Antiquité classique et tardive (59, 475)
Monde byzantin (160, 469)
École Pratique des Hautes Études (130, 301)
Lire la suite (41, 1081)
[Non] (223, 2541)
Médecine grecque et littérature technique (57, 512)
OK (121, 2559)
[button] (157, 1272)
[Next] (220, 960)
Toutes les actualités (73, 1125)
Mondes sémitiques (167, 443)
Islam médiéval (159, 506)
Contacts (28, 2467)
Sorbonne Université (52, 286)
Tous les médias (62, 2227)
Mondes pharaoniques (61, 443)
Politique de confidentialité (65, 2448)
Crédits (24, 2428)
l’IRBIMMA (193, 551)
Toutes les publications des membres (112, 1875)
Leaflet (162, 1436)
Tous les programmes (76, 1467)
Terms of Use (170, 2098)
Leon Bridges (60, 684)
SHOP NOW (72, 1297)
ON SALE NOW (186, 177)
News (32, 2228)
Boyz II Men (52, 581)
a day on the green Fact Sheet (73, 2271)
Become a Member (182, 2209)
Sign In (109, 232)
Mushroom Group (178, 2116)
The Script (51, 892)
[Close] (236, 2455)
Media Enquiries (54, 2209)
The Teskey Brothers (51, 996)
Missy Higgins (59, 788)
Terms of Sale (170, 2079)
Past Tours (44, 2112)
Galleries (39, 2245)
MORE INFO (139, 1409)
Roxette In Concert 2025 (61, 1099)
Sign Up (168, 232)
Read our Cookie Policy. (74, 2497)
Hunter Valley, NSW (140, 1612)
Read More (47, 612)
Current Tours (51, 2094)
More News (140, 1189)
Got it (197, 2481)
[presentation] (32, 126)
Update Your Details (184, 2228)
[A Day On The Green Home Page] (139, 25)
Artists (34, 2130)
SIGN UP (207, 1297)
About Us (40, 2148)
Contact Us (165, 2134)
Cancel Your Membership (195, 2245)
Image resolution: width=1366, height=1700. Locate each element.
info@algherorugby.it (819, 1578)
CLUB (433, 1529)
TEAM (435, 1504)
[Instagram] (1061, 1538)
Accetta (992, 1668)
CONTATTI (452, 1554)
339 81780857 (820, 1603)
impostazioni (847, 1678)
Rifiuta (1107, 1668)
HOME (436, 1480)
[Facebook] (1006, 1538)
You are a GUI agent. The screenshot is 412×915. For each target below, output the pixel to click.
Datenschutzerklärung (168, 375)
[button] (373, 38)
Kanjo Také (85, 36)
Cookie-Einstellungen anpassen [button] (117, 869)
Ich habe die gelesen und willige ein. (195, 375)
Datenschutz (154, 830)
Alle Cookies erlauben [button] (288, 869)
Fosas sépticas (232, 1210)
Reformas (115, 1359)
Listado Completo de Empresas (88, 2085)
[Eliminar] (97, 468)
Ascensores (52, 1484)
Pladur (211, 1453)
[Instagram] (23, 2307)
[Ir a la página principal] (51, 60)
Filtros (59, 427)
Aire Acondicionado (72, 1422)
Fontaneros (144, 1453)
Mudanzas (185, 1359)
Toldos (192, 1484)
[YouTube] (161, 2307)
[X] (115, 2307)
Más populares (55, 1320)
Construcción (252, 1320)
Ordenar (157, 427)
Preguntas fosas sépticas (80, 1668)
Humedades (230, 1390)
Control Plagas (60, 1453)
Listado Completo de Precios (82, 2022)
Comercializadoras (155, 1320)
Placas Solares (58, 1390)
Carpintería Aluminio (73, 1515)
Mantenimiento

= = =

→ Task brief: The full listing, retyped exactly, is the expected answer.

→ Your response:
Antiquité classique et tardive (59, 475)
Monde byzantin (160, 469)
École Pratique des Hautes Études (130, 301)
Lire la suite (41, 1081)
[Non] (223, 2541)
Médecine grecque et littérature technique (57, 512)
OK (121, 2559)
[button] (157, 1272)
[Next] (220, 960)
Toutes les actualités (73, 1125)
Mondes sémitiques (167, 443)
Islam médiéval (159, 506)
Contacts (28, 2467)
Sorbonne Université (52, 286)
Tous les médias (62, 2227)
Mondes pharaoniques (61, 443)
Politique de confidentialité (65, 2448)
Crédits (24, 2428)
l’IRBIMMA (193, 551)
Toutes les publications des membres (112, 1875)
Leaflet (162, 1436)
Tous les programmes (76, 1467)
Terms of Use (170, 2098)
Leon Bridges (60, 684)
SHOP NOW (72, 1297)
ON SALE NOW (186, 177)
News (32, 2228)
Boyz II Men (52, 581)
a day on the green Fact Sheet (73, 2271)
Become a Member (182, 2209)
Sign In (109, 232)
Mushroom Group (178, 2116)
The Script (51, 892)
[Close] (236, 2455)
Media Enquiries (54, 2209)
The Teskey Brothers (51, 996)
Missy Higgins (59, 788)
Terms of Sale (170, 2079)
Past Tours (44, 2112)
Galleries (39, 2245)
MORE INFO (139, 1409)
Roxette In Concert 2025 (61, 1099)
Sign Up (168, 232)
Read our Cookie Policy. (74, 2497)
Hunter Valley, NSW (140, 1612)
Read More (47, 612)
Current Tours (51, 2094)
More News (140, 1189)
Got it (197, 2481)
[presentation] (32, 126)
Update Your Details (184, 2228)
[A Day On The Green Home Page] (139, 25)
Artists (34, 2130)
SIGN UP (207, 1297)
About Us (40, 2148)
Contact Us (165, 2134)
Cancel Your Membership (195, 2245)
Image resolution: width=1366, height=1700. Locate each element.
info@algherorugby.it (819, 1578)
CLUB (433, 1529)
TEAM (435, 1504)
[Instagram] (1061, 1538)
Accetta (992, 1668)
CONTATTI (452, 1554)
339 81780857 (820, 1603)
impostazioni (847, 1678)
Rifiuta (1107, 1668)
HOME (436, 1480)
[Facebook] (1006, 1538)
You are a GUI agent. The screenshot is 412×915. For each target below, output the pixel to click.
Datenschutzerklärung (168, 375)
[button] (373, 38)
Kanjo Také (85, 36)
Cookie-Einstellungen anpassen [button] (117, 869)
Ich habe die gelesen und willige ein. (195, 375)
Datenschutz (154, 830)
Alle Cookies erlauben [button] (288, 869)
Fosas sépticas (232, 1210)
Reformas (115, 1359)
Listado Completo de Empresas (88, 2085)
[Eliminar] (97, 468)
Ascensores (52, 1484)
Pladur (211, 1453)
[Instagram] (23, 2307)
[Ir a la página principal] (51, 60)
Filtros (59, 427)
Aire Acondicionado (72, 1422)
Fontaneros (144, 1453)
Mudanzas (185, 1359)
Toldos (192, 1484)
[YouTube] (161, 2307)
[X] (115, 2307)
Más populares (55, 1320)
Construcción (252, 1320)
Ordenar (157, 427)
Preguntas fosas sépticas (80, 1668)
Humedades (230, 1390)
Control Plagas (60, 1453)
Listado Completo de Precios (82, 2022)
Comercializadoras (155, 1320)
Placas Solares (58, 1390)
Carpintería Aluminio (73, 1515)
Mantenimiento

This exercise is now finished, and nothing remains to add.